> **Task instructions**
Reproduce exactly the lines below, starting at the line that contains "Viewport: 641px width, 617px" and ending with the last line of the records, both included; leave out any pictures.

> **Records excerpted from a collection**
══════

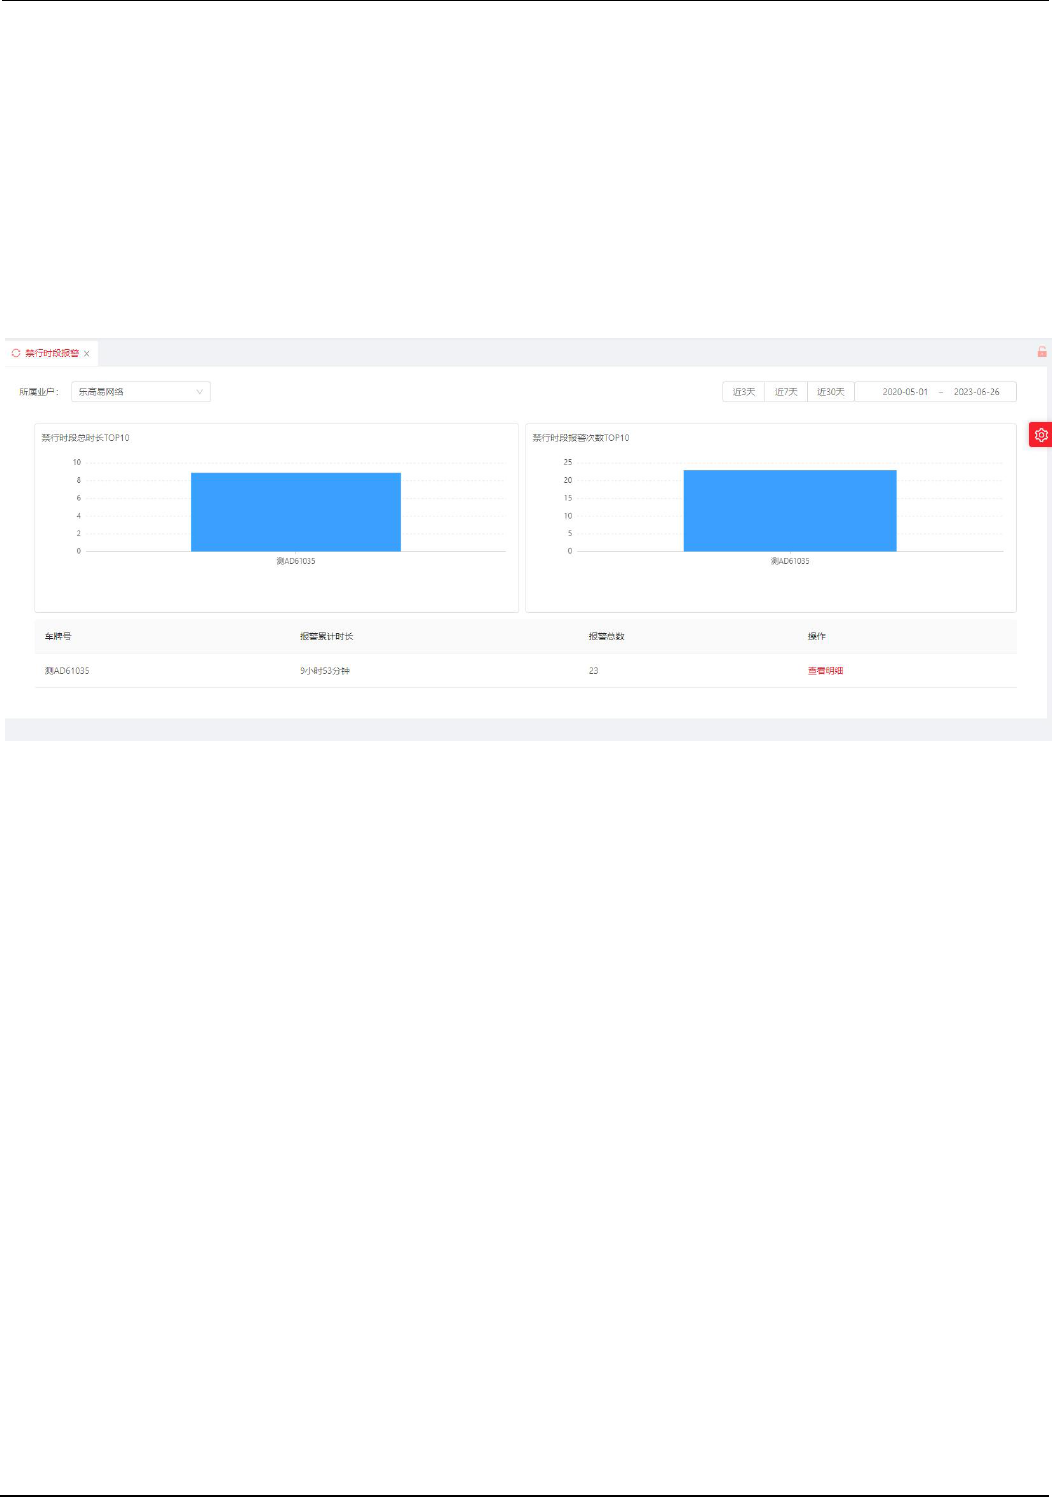Select the 近7天 range button
The height and width of the screenshot is (1497, 1052).
[786, 392]
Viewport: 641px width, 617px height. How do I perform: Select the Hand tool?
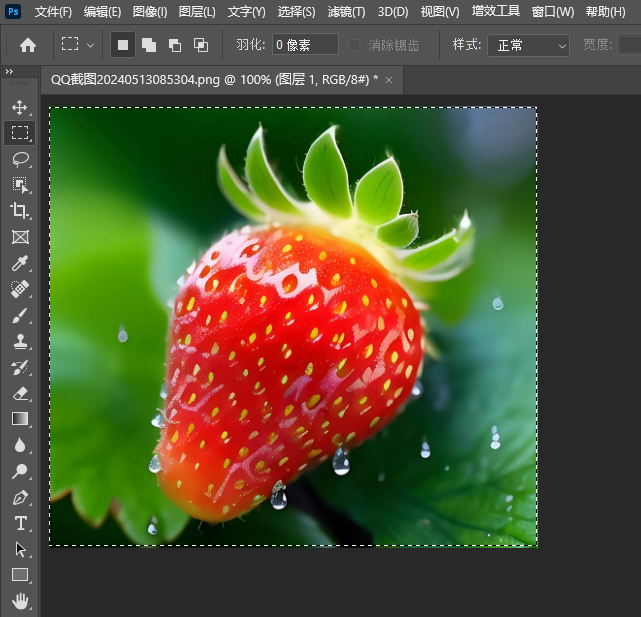point(19,601)
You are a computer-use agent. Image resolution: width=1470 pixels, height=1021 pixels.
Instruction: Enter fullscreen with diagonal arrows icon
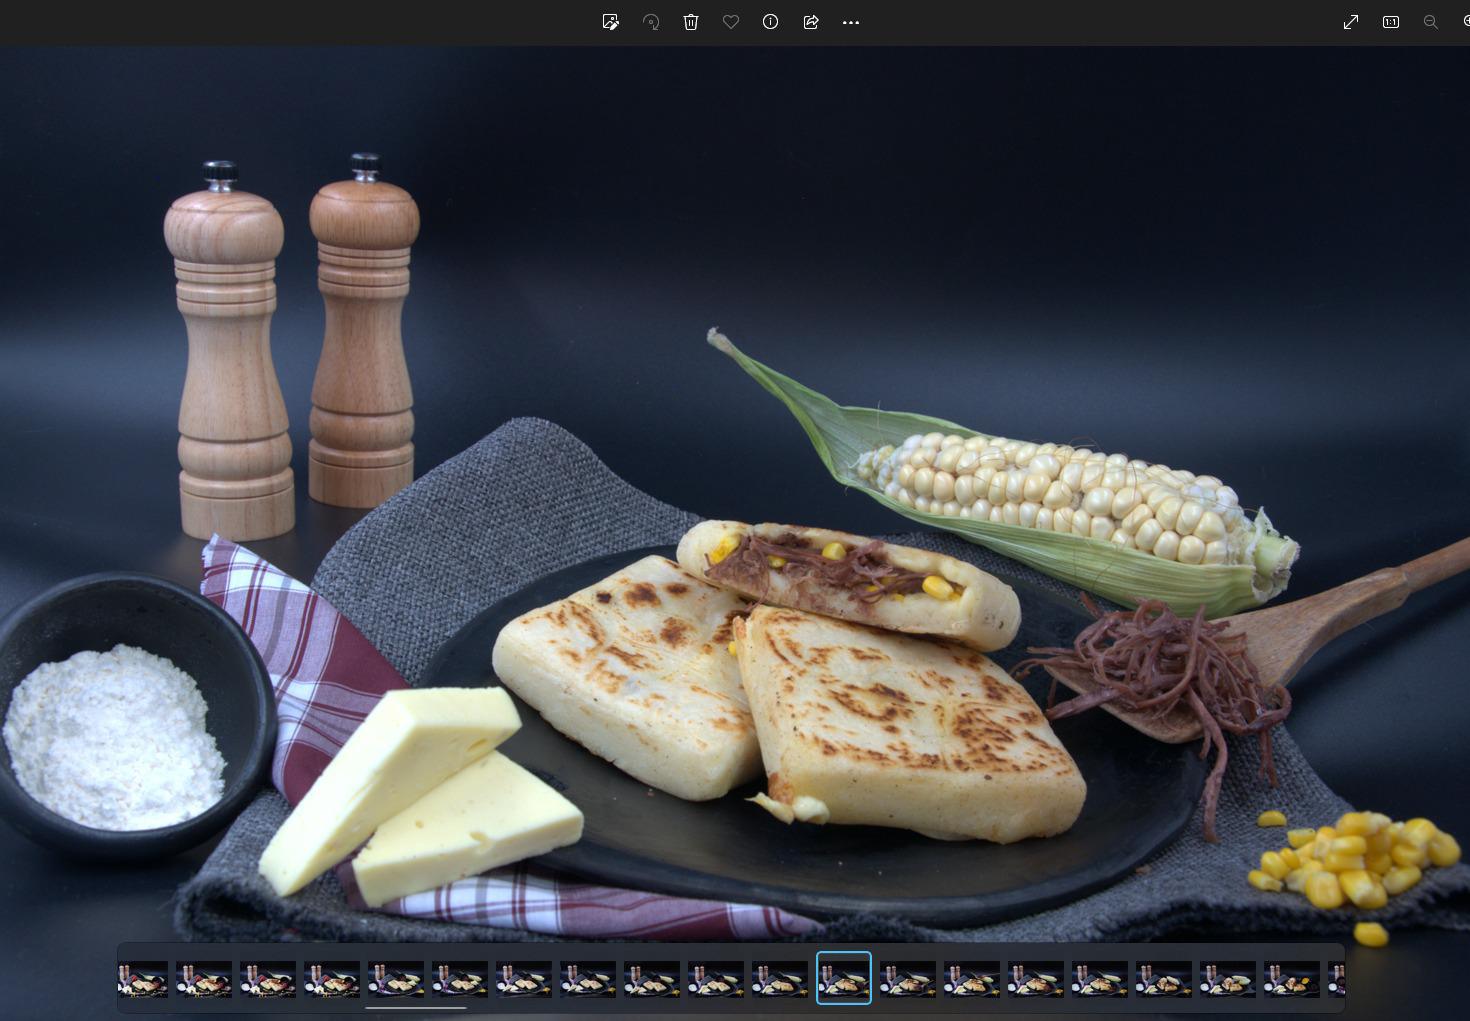click(x=1351, y=22)
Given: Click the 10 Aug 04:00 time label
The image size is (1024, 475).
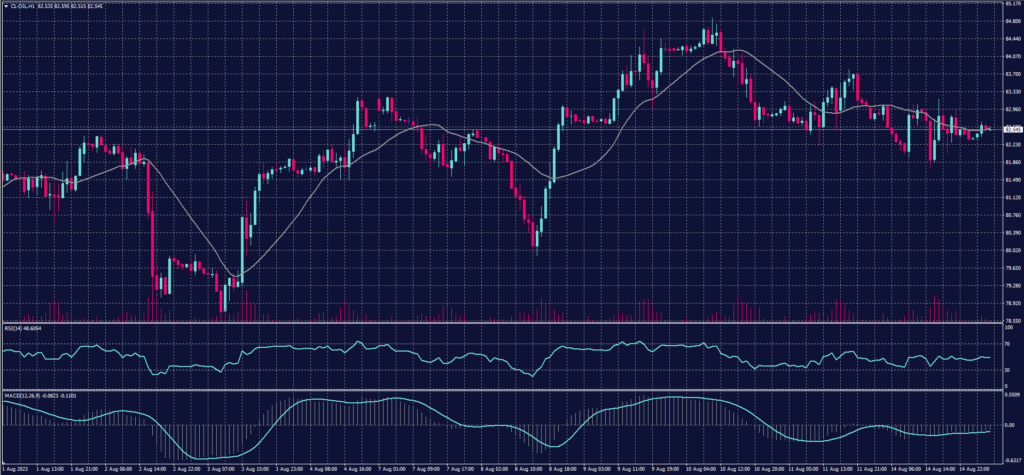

══════

> **Result for this task**
Viewport: 641px width, 617px height. How do I perform: Select the Hand tool?
point(19,601)
You are a computer-use agent. Image resolution: width=1470 pixels, height=1021 pixels.
Instruction: Enter fullscreen with diagonal arrows icon
click(x=1351, y=22)
Given: Click the 10 Aug 04:00 time label
The image size is (1024, 475).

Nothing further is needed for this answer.